Records shown:
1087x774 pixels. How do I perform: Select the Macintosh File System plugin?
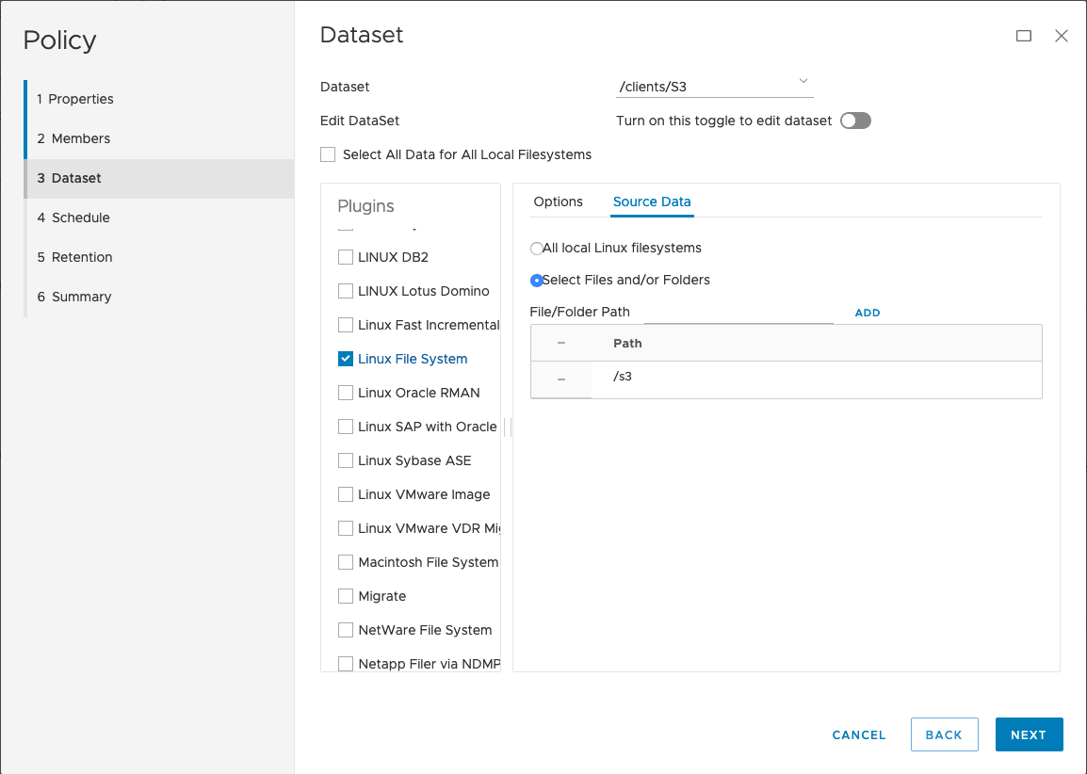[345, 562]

--

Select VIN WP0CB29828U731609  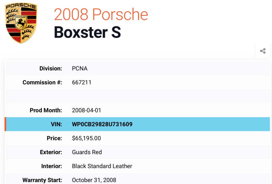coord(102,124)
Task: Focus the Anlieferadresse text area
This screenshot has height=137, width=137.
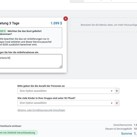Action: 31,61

Problem requirements: Can you convert the lines starting at the one containing "Task: Focus the Anlieferadresse text area" and ending at the one containing "Action: 31,61" into a Markdown table with the columns Row and Line, leaving out blank lines and the pictures?

Task solution:
| Row | Line |
|---|---|
| 1 | Task: Focus the Anlieferadresse text area |
| 2 | This screenshot has height=137, width=137. |
| 3 | Action: 31,61 |